Достоверность этой истории подтверждается не только репликой А.Н. Рыбакова («Мне эту историю сам Поликарпов рассказал»). Оказывается, той своей знаменитой репликой Сталин не ограничился, а тут же свою угрозу и исполнил: нашел для писателей «другого Поликарпова», а этого отправил в отставку, сопроводив свое решение еще одной, совсем уже убийственной для Поликарпова репликой:

► ...у Поликарпова были конфликты с Вишневским как с редактором «Знамени» по поводу публикаций некоторых вещей, в частности, кажется, «Ленинградского дневника» Веры Инбер и «Спутников» Пановой... Именно после этого Сталин произнес роковую для Поликарпова фразу о том, чтобы не подпускать его в дальнейшем к работе с интеллигенцией, – сказано это было еще грубее, – и потом, после этой фразы до смерти Сталина, все попытки... вернуть его к деятельности Союза писателей не приносили успеха.

(Константин Симонов. Истории тяжелая вода. М., 2005. Стр. 260)

И вот этого человека, которого сам Сталин отстранил от руководства литературным процессом, – и не как-нибудь, а с «волчьим билетом», наказав впредь близко не подпускать его к работе с интеллигенцией, – именно его Шолохов вспоминает «с благодарностью и грустью» и слезно умоляет опять вернуть его на роль того фельдфебеля, которого сулил дать интеллигентам «в Вольтеры» грибоедовский полковник Скалозуб:

 
Он в три шеренги вас построит,
А пикнете – так мигом успокоит!
 

Вот он – истинный смысл всего этого шолоховского, как выразился Ф.В. Гладков, «балаганного зоильства».

Не гнилым либералам типа Симонова должно быть порученоруководить литературой, а большим сталинцам, чем сам Сталин, – Поликарпову, Кочетову, Грибачеву... Ну и, конечно, Софронову, с его милой шолоховскому сердцу казачьей нагайкой.


* * *

Счастливо найденное Эренбургом слово «оттепель» не зря обозначило целую историческую эпоху.

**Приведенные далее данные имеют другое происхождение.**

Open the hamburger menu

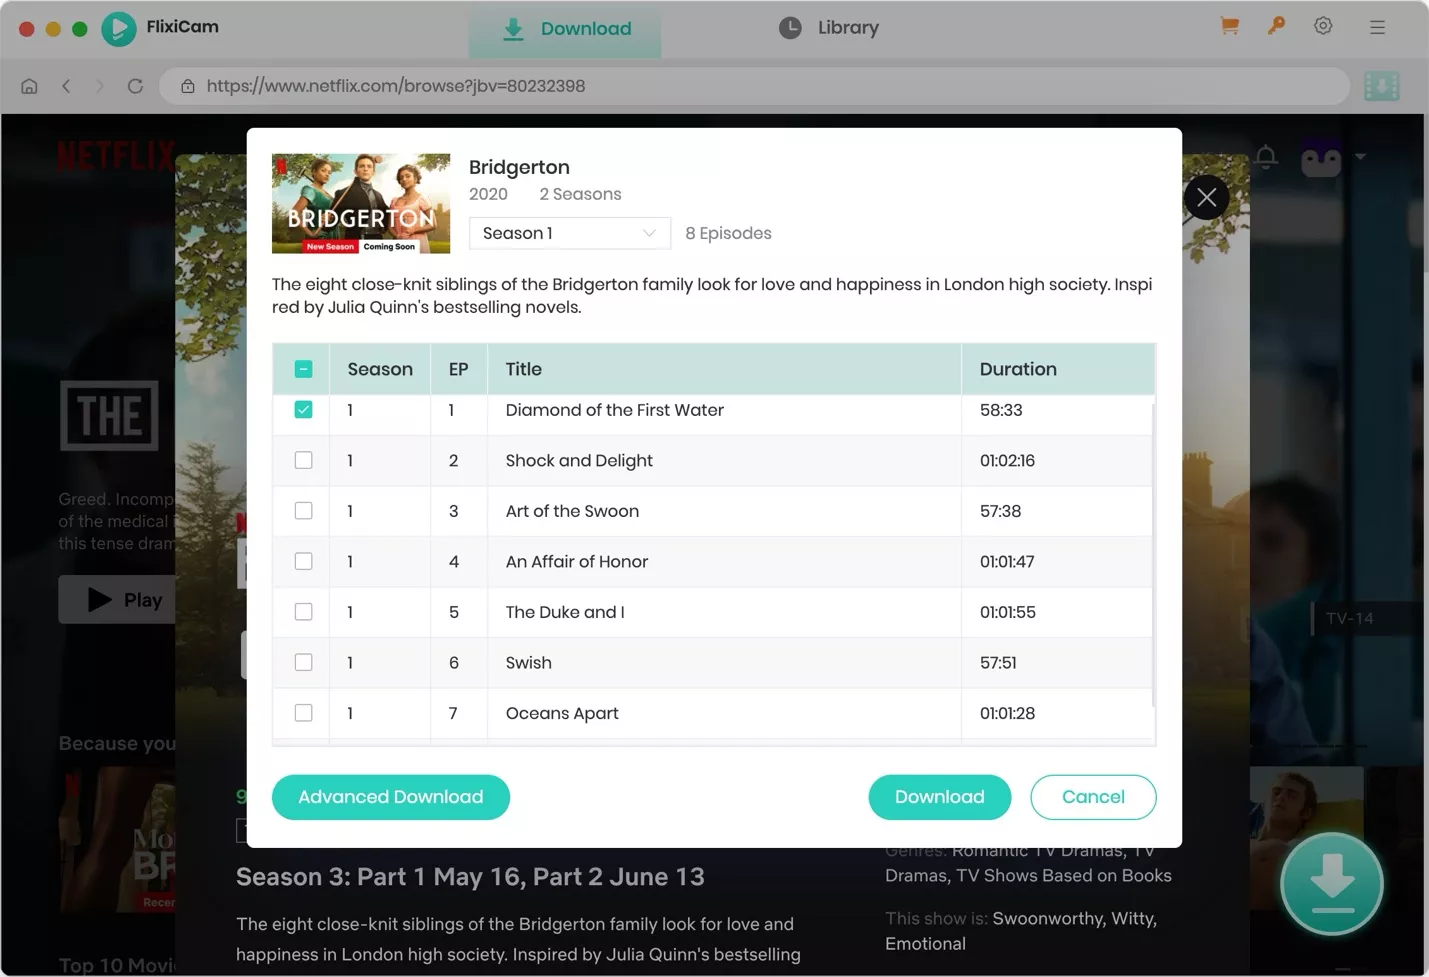point(1377,28)
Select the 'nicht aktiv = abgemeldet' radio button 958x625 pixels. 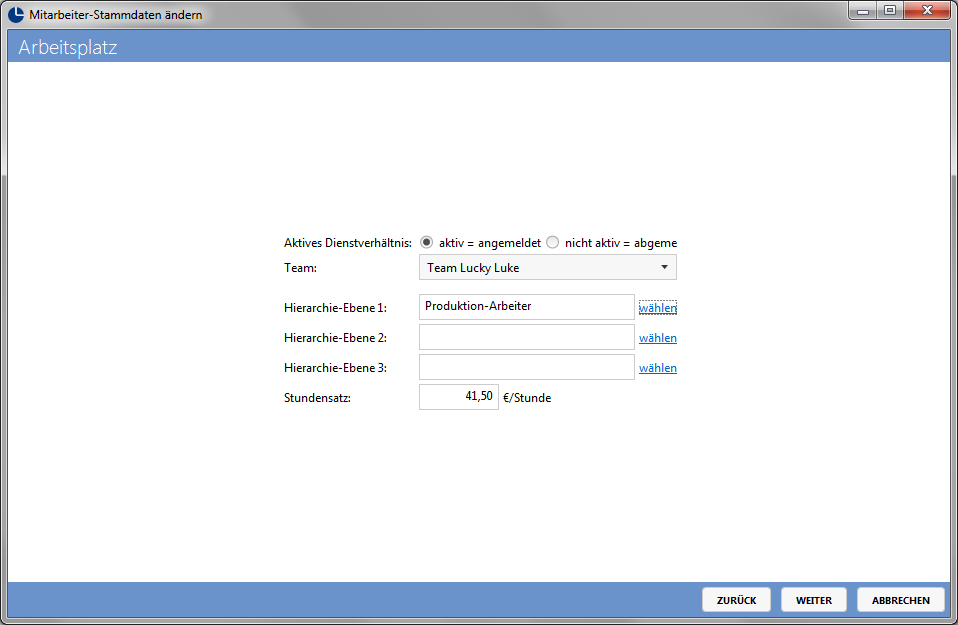tap(553, 243)
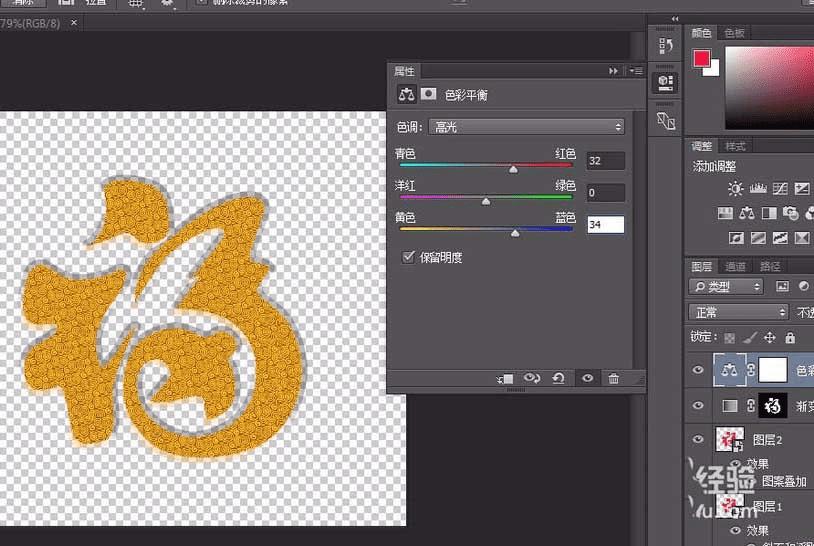Hide 图层2 using its eye icon
The image size is (814, 546).
tap(698, 439)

Назвав так свою маленькую повесть, от которой если что и осталось, так только это ее заглавие, Эренбург знал, что оттепель – еще не весна: после оттепели могут быть – и наверняка еще будут – заморозки.

И заморозки наступили.

В ноябре 1964 года в стране произошел государственный переворот. Первого секретаря ЦК КПСС и председателя Совета Министров СССР Н.С. Хрущева отправили на пенсию.

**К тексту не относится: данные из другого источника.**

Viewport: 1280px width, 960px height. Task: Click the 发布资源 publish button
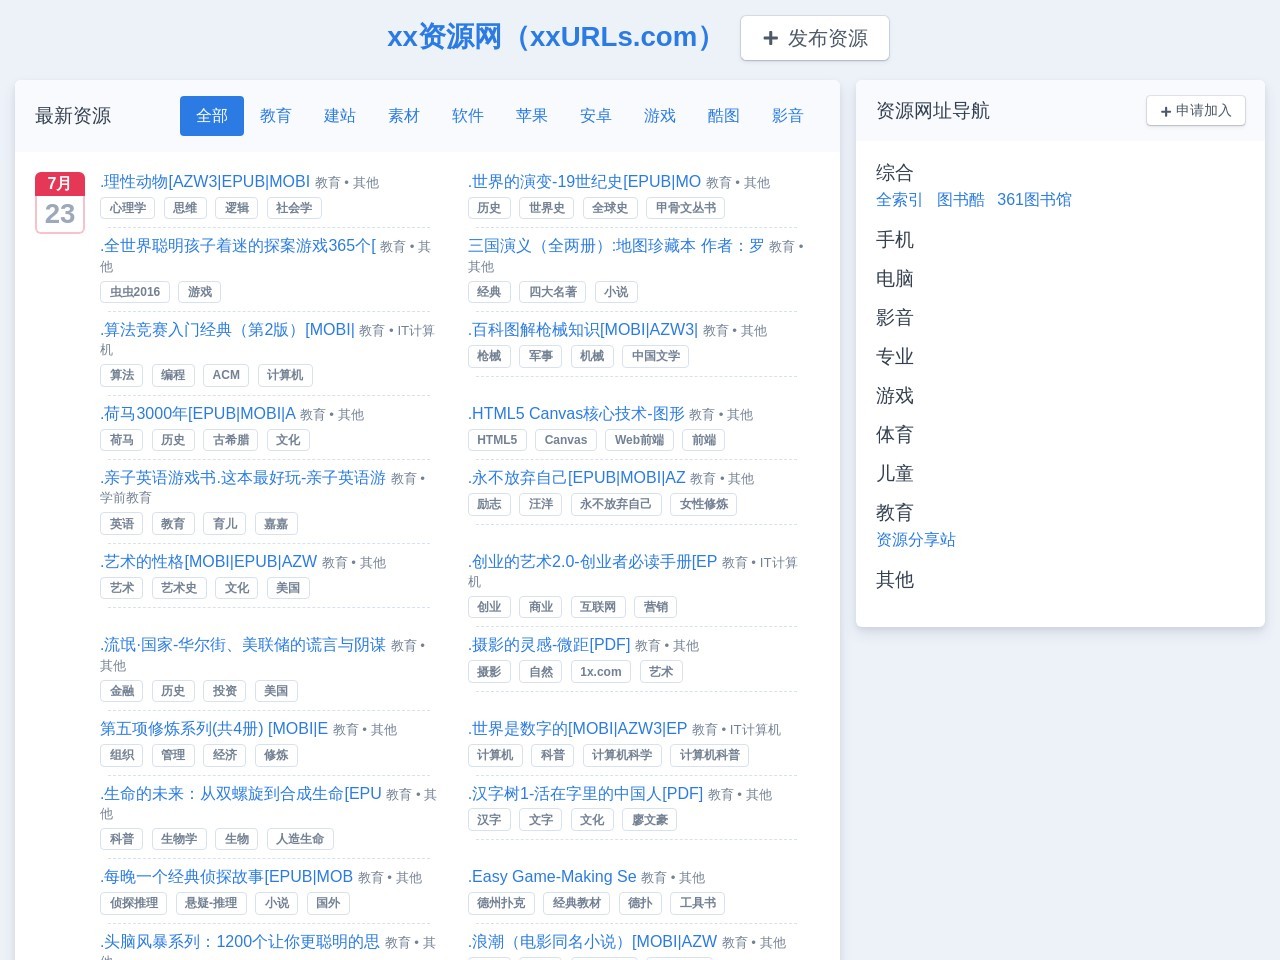pyautogui.click(x=814, y=38)
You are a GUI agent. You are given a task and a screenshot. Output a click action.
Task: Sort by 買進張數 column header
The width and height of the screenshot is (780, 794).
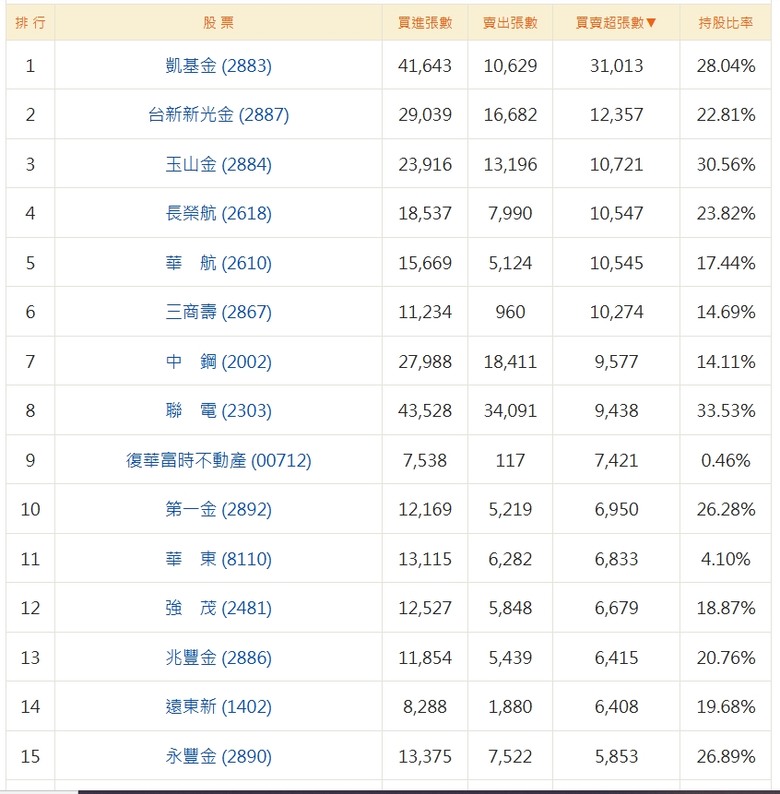424,23
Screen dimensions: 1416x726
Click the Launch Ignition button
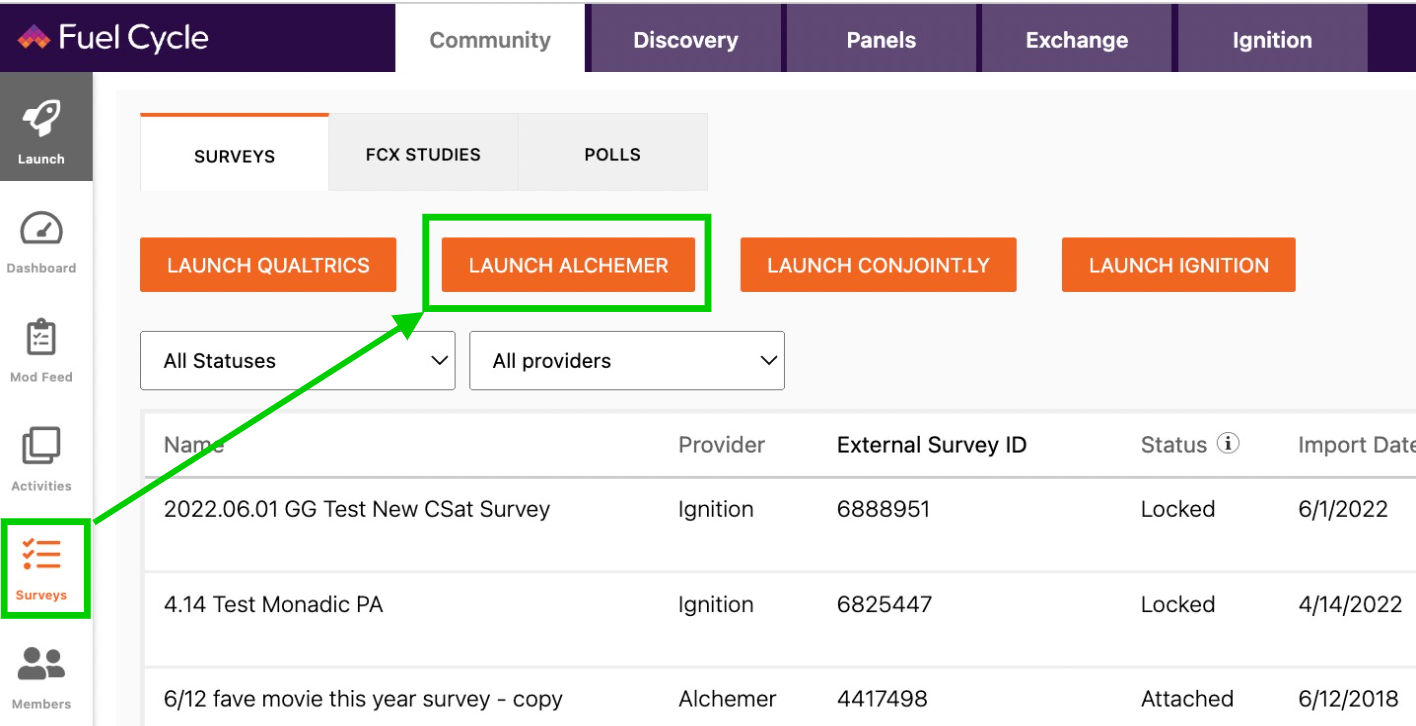click(1178, 265)
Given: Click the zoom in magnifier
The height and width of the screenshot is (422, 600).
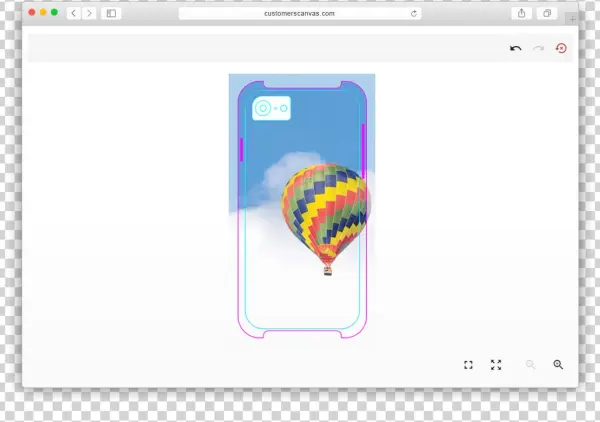Looking at the screenshot, I should click(558, 365).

Направление этого исторического поворота, – а если сказать проще, каким будет новое царствование, – стало ясно в сентябре следующего, 1965 года, когда были арестованы Андрей Синявский и Юлий Даниэль. За то, что переправляли на Запад и публиковали там – под псевдонимами – свои неподцензурные литературные произведения, они были вскоре судимы и приговорены к заключению в исправительно-трудовой колонии строгого режима (Синявский на семь, а Даниэль на пять лет).